From the Idaho Statesman, 2016: “Idaho receives more federal funding relative to its total spending than two-thirds of all states. And because of its near-bottom average wages, it is reimbursed for social programs at a higher rate than all but two. The state’s proposed budget for next year is one-third funded by federal dollars.”
Here’s the picture I see, all the putative liberty and freedom Bob wants comes at a cost in Idaho. Lack of taxes and spending, and chronic low wages puts Idaho at the bottom of health, education, and social service metrics. Yet, the Californians that Bob vilifies, who want to pay higher wages, who want to be socially responsible, their federal taxes will be paying to support Bob’s and his employee’s Idaho “freedom.” Idaho has a welfare state, hangs poor skinheads et al out to dry, has “a lower cost of doing business”, and the rest of Americans pay for it. Maybe the low wages and lack of help, and the stigma of social devaluation, contributes to Idahoans alienation and propensity to be hateful? A vicious rather than a virtuous cycle there?
Are poor white Idahoans “losers” and “takers” because they don’t get up early enough in the morning to work harder? Or is the system there, run by anti-government ideologues, set to encourage systemic failure by riling up voters about guns and immigrants, even at the cost of their own health and economic well-being? And why should national citizens have to pay for Idaho right-wing values obfuscation and social malfeasance? If government is so bad, why are they sucking off it like that?
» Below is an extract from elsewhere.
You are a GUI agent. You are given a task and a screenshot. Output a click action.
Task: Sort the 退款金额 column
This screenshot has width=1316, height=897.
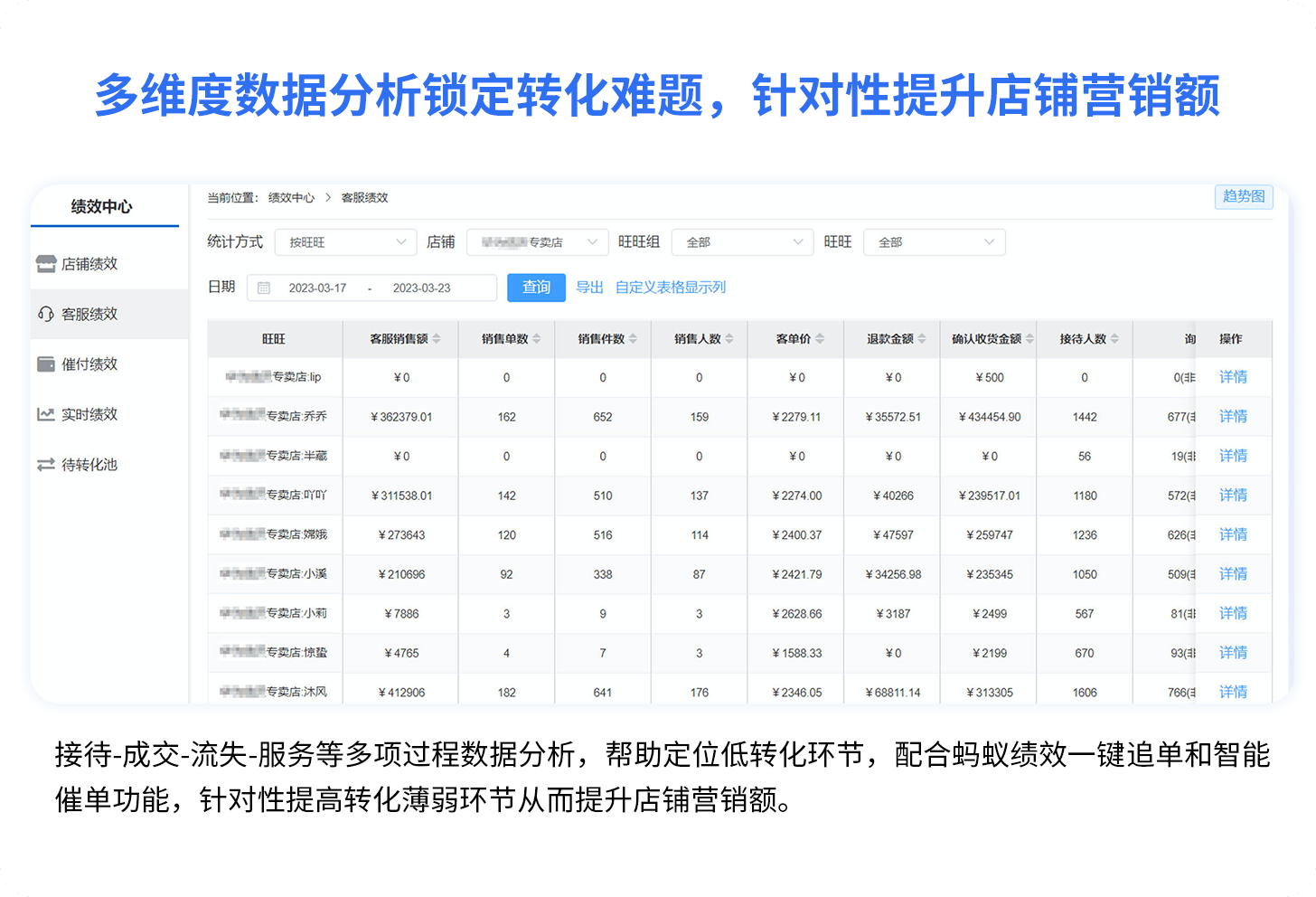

Bob doesn’t want to pay a $15 minumim wage here in Sonoma. How can he then expect everyone else to pay for Idaho? Bob conflates his views with those of David Cook, who is running for county supervisor. Can Piazza-style right wing radicalism win in the North Bay? Not likely. I’ll leave that for future columns. Anonymous comments, and anonymous local political attacks and ads show that the right wingers here are embarrassed and ashamed to put their names on their own material, hardly a groundswell. Cook will have to moderate, and find some nuance beyond slogans of common sense and local control, if he wants to appeal to a highly educated middle ground and garner the liberal percentages he needs to win.
Apparently, Bob will feel comfortable in his new more hateful, less compassionate Idaho environment. (Word to Bob, the Idaho Democratic gubernatorial candidate won in Ada County, and Boise in 2018.) Idaho Bob can then pay good wages to his Price Pump employees with all the money he saves on taxes, the same lack of taxes for social services that keeps Idaho at the bottom of the health and education pile. This is the exact same impulse that has had most American manufacturing go overseas, a race to the bottom for the lowest tax obligations.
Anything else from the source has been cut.